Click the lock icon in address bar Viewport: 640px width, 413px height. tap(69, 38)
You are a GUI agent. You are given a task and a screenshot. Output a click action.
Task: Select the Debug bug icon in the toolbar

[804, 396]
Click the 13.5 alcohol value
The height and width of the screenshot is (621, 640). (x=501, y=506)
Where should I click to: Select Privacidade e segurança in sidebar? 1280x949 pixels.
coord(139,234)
—————
▶ _Aim of the exercise_
Exactly the lines from the one holding "Where should I" through the end of the records above are to be returned, and nothing else.

▶ _Final answer_
Where should I click to: Select Privacidade e segurança in sidebar? 1280x949 pixels.
coord(139,234)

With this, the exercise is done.